More local priests ordained
The last three members of the original group of Columban missionaries left Myanmar in 1979, two years after the first Kachin priest, Fr Paul Zinghtung Grawng, was ordained Bishop of Myitkyina. The diocese then had only 10 Kachin priests. But the Columban legacy continued as churches and school buildings were named after St Columban and the number of local priests and religious steadily increased and efforts to evangelise the people continued. Eventually, a new Banmaw Diocese was created from Myitkyina Diocese.

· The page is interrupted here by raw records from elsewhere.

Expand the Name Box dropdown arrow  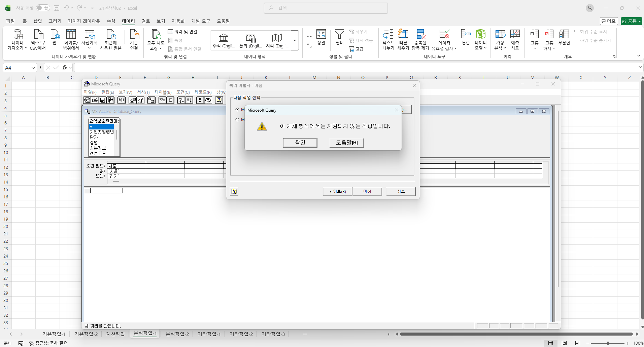coord(33,68)
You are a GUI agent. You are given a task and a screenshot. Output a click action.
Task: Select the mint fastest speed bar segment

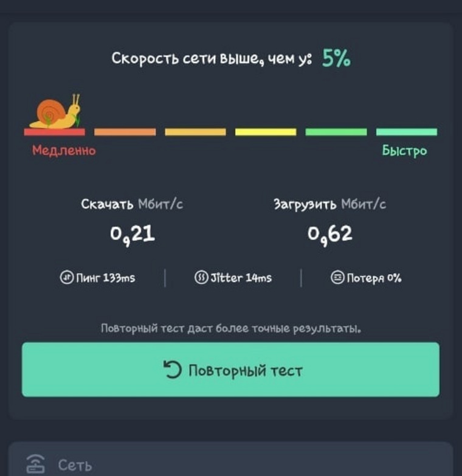407,132
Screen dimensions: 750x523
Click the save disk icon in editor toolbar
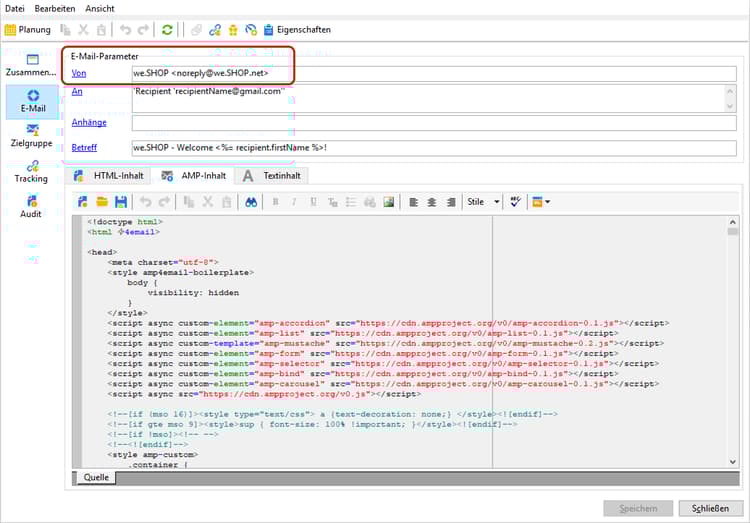pyautogui.click(x=121, y=201)
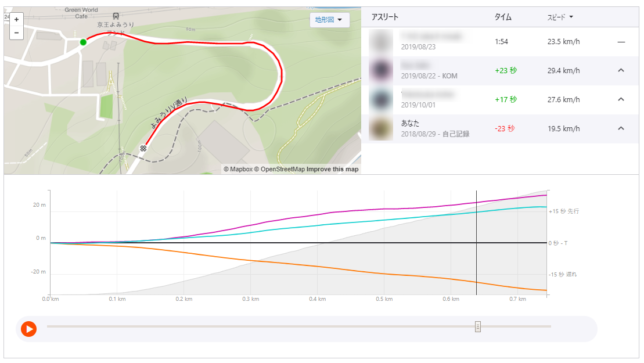The height and width of the screenshot is (363, 644).
Task: Open the スピード column dropdown
Action: point(560,17)
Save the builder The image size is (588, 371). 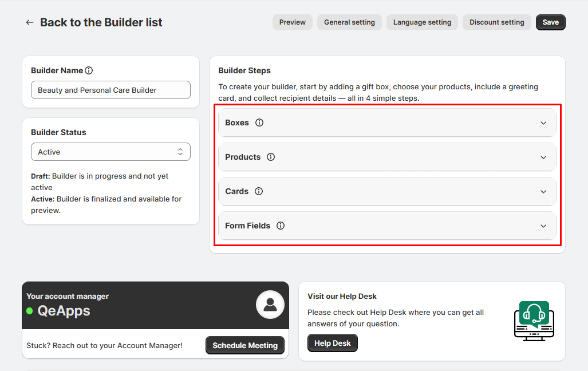point(550,22)
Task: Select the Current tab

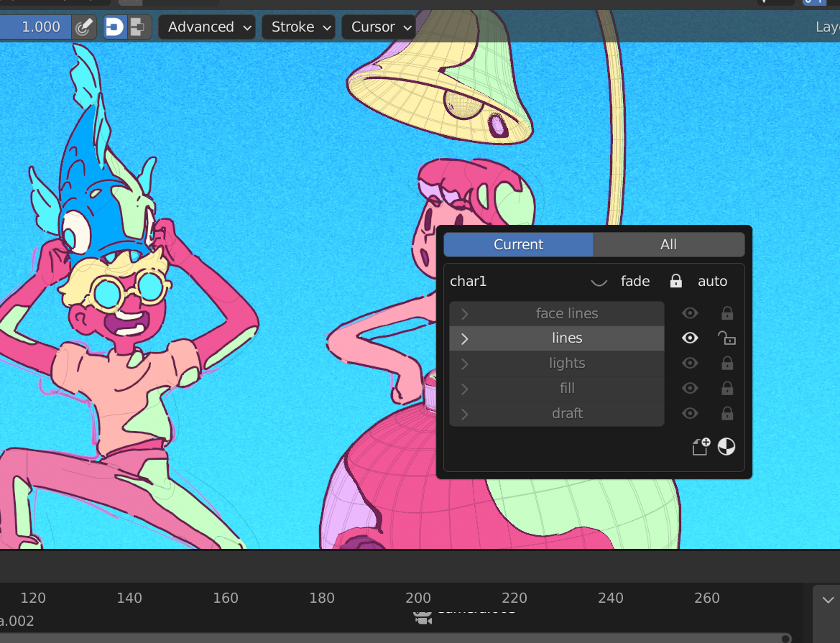Action: point(518,244)
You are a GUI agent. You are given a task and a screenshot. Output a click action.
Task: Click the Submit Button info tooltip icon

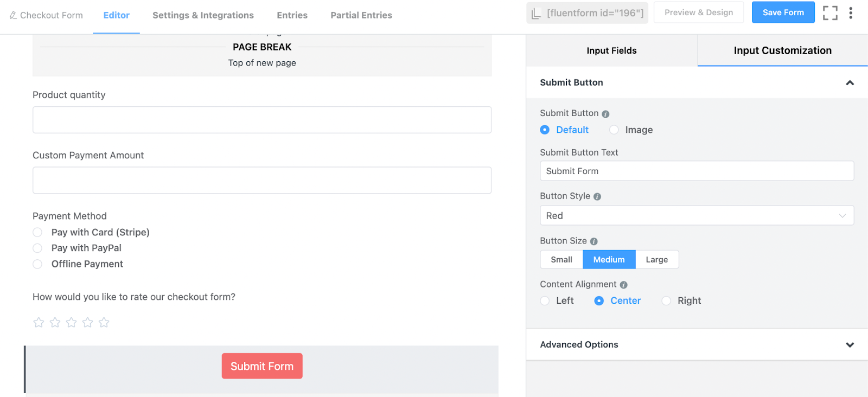(605, 114)
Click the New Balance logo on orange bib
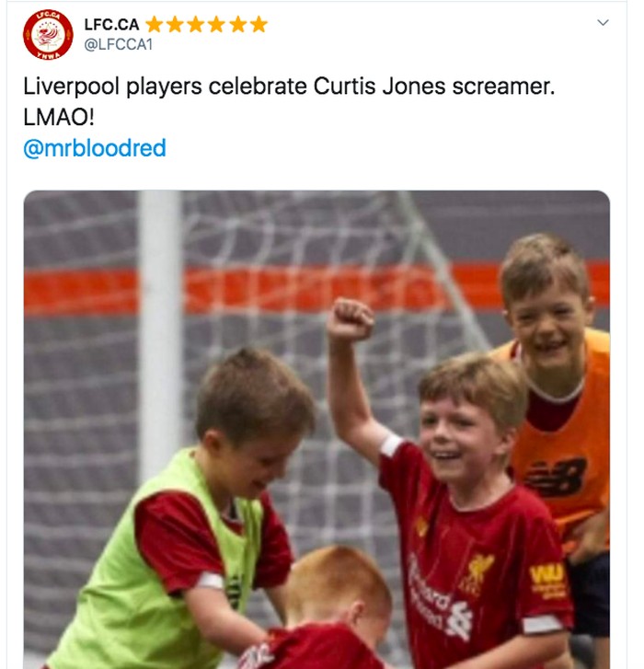This screenshot has width=644, height=669. pyautogui.click(x=556, y=477)
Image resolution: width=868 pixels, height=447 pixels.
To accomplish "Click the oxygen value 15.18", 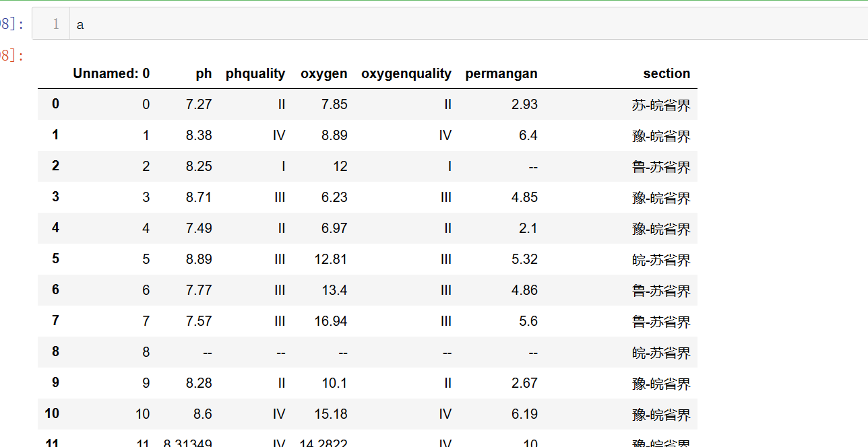I will click(330, 414).
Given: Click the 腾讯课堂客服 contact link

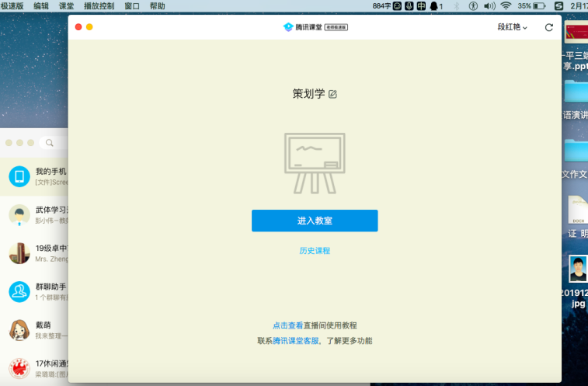Looking at the screenshot, I should point(295,341).
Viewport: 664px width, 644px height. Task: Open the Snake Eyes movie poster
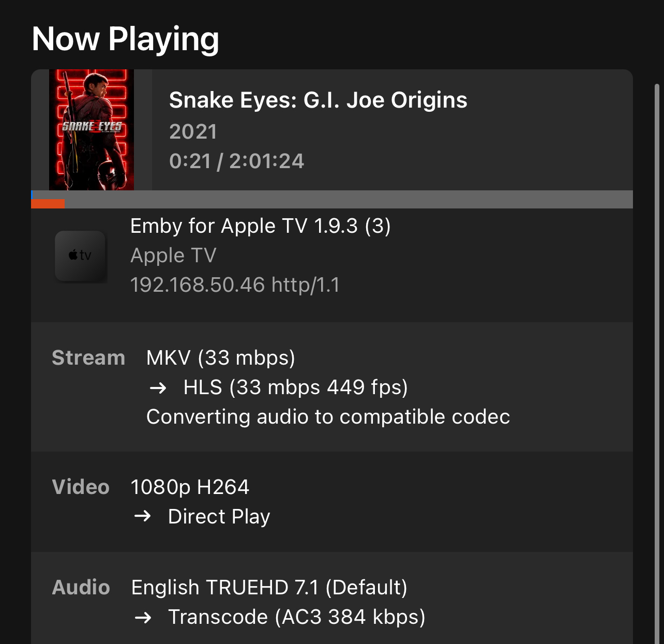pyautogui.click(x=92, y=130)
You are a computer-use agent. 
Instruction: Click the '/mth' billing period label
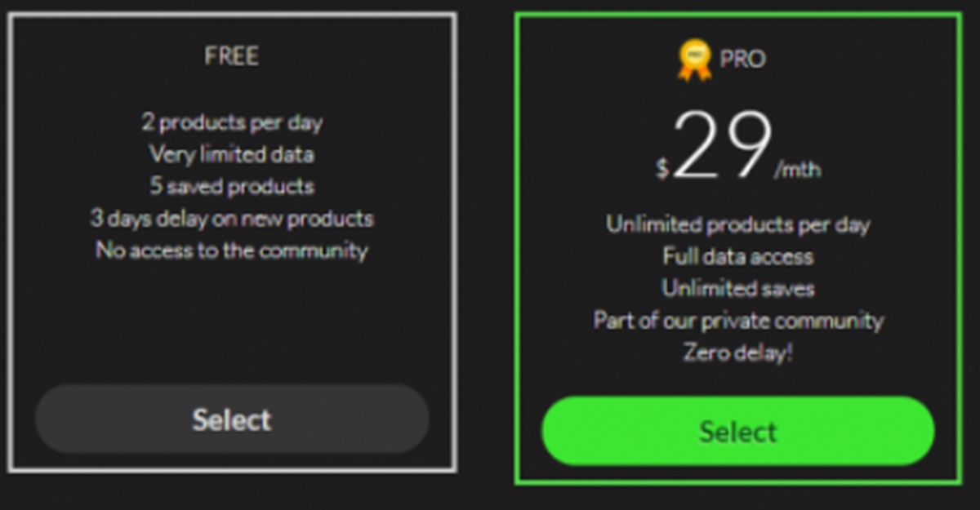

The local church has produced three Kachin bishops, including the late Archbishop Grawng, about 80 priests, and hundreds of sisters and catechists, who serve about 116,000 Catholics in the Christian-majority Kachin state of 1.7 million people. More church-run boarding schools and hostels have sprung up in various parishes to offer education to children in remote areas.
In some areas where the government operates schools, the church runs boarding houses to provide accommodation and supplementary tuition for rural children.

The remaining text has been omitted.